| Given problem |
Count the lines in the items below that contain the string "beside". Reply with the number only.

| Data to use |
▬▬▬▬▬▬▬▬▬▬

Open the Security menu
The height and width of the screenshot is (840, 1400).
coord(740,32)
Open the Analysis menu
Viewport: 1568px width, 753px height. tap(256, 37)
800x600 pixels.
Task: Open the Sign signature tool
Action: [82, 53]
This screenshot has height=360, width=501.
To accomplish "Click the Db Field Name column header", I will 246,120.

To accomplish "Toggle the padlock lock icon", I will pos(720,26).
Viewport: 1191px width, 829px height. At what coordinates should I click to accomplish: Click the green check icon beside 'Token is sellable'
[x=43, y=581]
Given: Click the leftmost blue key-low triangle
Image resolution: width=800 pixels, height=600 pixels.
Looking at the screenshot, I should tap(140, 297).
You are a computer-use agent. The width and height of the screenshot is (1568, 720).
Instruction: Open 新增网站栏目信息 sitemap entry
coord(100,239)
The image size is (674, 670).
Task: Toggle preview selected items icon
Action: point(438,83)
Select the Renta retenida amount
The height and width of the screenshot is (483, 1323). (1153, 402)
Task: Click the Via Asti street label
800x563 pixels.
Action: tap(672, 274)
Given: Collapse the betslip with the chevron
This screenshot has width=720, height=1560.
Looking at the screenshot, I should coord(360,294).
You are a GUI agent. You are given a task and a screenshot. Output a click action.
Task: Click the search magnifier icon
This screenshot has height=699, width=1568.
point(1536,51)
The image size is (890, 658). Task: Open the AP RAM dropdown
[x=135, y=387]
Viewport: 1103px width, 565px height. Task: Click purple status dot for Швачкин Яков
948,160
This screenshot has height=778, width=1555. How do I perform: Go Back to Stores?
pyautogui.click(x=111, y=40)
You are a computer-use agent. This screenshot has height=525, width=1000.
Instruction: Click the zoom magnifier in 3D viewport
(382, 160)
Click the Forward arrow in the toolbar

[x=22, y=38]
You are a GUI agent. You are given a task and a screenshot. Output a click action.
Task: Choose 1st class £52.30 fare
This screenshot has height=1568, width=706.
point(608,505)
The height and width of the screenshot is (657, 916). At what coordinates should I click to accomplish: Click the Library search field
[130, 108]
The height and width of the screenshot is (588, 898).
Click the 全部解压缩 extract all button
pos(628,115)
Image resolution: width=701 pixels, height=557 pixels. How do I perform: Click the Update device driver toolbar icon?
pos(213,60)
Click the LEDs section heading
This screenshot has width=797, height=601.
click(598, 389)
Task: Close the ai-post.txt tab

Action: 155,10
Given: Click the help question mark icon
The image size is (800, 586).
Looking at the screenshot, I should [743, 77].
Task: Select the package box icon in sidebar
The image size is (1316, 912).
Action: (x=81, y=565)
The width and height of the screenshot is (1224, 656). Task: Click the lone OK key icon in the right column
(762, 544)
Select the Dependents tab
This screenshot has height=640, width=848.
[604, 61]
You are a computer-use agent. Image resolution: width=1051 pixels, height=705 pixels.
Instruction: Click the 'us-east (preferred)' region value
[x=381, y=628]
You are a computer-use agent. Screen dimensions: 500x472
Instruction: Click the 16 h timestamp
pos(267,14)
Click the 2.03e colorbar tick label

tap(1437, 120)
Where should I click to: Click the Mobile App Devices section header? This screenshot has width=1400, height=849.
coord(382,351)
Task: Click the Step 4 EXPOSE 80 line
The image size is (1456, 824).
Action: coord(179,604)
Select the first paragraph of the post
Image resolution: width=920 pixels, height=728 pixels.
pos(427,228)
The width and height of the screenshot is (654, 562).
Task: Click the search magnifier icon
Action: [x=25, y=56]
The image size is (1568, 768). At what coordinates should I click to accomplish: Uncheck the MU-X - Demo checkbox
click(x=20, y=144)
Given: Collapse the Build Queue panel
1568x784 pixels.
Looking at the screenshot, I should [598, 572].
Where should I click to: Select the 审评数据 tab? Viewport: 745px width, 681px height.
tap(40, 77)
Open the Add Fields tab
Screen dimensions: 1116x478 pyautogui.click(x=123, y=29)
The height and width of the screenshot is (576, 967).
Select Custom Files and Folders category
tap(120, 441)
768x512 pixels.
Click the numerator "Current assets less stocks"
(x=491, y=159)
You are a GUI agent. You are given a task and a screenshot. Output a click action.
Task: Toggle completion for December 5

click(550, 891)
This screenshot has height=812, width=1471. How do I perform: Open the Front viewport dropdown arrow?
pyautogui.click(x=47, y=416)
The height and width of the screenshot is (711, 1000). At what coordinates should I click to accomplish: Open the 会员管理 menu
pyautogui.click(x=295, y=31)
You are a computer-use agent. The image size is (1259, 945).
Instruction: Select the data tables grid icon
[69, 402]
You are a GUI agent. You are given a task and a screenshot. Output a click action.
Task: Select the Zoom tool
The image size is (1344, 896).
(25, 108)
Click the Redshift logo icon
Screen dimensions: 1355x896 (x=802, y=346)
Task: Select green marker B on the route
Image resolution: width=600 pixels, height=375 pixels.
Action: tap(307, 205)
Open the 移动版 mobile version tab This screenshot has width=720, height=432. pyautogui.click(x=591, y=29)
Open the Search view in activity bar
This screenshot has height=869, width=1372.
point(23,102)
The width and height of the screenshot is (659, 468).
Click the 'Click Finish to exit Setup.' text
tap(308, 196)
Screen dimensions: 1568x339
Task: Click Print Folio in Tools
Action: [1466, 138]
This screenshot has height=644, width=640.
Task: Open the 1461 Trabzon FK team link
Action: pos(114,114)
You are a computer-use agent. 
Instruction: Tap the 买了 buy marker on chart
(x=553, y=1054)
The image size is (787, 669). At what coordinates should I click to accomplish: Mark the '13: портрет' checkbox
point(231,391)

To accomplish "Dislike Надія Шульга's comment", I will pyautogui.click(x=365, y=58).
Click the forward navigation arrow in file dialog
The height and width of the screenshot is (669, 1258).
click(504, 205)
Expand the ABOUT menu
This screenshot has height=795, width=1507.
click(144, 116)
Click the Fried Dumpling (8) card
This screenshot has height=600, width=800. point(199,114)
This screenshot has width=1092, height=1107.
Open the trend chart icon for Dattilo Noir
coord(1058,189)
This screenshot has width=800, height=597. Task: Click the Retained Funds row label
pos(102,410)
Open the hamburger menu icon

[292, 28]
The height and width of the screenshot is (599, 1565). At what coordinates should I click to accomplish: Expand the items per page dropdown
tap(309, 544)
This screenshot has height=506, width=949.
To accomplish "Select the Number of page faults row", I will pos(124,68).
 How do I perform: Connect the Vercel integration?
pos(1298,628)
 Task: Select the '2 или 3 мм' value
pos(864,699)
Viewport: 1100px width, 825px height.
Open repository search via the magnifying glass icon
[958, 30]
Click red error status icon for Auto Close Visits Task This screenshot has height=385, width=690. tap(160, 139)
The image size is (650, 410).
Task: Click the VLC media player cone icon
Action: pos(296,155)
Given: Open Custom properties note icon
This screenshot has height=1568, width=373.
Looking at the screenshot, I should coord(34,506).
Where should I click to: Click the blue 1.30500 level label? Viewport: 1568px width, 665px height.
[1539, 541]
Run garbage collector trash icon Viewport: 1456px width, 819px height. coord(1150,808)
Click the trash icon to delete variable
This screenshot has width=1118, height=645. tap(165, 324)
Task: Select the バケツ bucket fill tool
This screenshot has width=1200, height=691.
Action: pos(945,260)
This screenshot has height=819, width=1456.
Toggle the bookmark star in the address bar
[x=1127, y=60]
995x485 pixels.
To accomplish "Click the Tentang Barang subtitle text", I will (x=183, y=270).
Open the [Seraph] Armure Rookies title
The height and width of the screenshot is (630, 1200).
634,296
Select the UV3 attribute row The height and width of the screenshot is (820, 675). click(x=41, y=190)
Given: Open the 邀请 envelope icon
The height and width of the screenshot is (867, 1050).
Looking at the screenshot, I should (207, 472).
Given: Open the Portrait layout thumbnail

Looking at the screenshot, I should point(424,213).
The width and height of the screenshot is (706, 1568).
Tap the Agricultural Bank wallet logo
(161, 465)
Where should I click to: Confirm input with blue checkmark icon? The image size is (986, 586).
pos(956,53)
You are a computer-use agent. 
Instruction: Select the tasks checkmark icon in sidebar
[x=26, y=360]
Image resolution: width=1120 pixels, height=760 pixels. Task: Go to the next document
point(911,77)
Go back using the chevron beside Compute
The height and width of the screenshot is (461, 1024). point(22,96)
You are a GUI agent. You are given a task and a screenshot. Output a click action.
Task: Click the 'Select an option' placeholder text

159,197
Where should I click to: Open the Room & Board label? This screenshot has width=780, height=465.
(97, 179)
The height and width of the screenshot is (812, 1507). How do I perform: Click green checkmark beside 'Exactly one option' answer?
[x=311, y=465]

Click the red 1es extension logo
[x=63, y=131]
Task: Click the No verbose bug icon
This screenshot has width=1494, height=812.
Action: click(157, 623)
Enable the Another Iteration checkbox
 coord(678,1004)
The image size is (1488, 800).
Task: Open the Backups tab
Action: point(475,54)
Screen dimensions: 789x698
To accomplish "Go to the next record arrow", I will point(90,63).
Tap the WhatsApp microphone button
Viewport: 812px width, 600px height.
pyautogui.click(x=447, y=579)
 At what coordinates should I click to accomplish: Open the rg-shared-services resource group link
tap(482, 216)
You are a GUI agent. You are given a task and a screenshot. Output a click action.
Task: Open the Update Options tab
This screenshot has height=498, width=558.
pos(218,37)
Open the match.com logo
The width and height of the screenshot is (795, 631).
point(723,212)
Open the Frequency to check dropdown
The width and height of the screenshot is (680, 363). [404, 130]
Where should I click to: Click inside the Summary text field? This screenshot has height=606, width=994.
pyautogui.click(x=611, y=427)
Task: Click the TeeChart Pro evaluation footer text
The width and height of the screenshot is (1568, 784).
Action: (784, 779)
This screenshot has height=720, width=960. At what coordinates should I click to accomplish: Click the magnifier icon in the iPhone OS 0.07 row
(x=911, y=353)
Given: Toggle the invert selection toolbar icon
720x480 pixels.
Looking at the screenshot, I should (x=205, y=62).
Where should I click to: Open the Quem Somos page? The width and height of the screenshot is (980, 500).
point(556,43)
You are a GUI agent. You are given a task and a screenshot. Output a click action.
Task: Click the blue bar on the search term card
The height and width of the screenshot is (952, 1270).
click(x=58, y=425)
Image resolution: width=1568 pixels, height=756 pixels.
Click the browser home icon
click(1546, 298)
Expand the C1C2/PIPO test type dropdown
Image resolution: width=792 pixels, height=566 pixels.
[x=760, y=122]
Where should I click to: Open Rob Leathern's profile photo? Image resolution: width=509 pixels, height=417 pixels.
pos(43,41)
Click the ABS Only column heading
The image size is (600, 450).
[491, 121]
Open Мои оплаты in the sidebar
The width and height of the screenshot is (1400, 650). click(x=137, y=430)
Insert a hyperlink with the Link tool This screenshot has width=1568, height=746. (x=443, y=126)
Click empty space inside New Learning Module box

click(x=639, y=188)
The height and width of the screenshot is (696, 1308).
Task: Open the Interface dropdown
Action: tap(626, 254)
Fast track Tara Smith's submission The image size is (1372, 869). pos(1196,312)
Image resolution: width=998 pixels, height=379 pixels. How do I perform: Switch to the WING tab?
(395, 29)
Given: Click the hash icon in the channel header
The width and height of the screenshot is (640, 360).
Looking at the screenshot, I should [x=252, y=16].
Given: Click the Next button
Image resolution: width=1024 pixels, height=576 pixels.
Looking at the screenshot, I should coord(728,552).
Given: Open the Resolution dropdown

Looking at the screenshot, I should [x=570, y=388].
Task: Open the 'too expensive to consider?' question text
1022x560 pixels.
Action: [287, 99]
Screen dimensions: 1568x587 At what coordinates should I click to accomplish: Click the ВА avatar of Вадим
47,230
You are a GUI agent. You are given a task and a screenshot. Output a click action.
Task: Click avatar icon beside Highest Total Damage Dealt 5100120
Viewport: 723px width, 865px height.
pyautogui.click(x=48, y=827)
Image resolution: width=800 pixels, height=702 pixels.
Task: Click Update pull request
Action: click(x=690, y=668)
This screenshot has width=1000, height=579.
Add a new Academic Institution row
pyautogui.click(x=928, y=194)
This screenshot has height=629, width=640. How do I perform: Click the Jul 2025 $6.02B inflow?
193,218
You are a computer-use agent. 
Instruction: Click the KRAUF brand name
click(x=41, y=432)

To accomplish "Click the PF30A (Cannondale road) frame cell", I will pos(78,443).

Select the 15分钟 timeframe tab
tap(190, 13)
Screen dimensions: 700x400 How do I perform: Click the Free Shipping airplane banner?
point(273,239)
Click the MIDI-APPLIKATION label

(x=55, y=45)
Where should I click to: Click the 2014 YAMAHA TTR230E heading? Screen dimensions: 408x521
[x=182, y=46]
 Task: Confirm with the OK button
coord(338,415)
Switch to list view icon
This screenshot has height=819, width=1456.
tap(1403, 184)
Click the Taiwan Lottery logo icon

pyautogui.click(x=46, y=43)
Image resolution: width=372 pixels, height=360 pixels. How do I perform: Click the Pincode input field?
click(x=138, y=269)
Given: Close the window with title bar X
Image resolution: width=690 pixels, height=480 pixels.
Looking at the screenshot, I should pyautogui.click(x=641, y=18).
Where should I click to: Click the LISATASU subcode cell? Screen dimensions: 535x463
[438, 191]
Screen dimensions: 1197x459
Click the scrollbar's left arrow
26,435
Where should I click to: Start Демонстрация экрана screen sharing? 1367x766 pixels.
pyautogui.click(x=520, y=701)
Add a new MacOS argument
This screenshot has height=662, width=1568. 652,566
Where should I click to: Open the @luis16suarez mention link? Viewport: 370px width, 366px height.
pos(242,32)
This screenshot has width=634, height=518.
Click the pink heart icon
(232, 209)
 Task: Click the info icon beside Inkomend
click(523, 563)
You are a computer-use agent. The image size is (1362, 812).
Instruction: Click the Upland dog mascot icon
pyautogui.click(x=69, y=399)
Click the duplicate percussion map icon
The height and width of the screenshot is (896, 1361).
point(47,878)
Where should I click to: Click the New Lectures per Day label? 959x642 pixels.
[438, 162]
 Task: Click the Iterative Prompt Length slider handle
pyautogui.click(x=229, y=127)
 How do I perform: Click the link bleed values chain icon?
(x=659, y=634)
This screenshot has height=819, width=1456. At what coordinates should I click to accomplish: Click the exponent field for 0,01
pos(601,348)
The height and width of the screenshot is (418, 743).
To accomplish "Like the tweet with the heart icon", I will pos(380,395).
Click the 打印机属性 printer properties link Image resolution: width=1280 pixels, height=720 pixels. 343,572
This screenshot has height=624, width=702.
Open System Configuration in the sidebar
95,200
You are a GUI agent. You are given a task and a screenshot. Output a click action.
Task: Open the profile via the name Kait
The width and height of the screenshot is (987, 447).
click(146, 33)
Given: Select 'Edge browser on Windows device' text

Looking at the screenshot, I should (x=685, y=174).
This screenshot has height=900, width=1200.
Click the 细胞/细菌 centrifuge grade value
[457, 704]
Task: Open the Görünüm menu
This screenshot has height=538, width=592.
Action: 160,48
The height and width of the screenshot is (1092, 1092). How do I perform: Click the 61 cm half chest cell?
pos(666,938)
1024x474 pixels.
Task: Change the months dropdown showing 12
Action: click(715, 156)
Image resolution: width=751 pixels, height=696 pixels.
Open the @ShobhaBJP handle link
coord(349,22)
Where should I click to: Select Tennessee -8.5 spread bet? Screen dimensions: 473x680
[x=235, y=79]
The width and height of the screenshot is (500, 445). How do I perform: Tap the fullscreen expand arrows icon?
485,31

▬▬▬▬▬▬▬▬▬▬

| Written answer |
5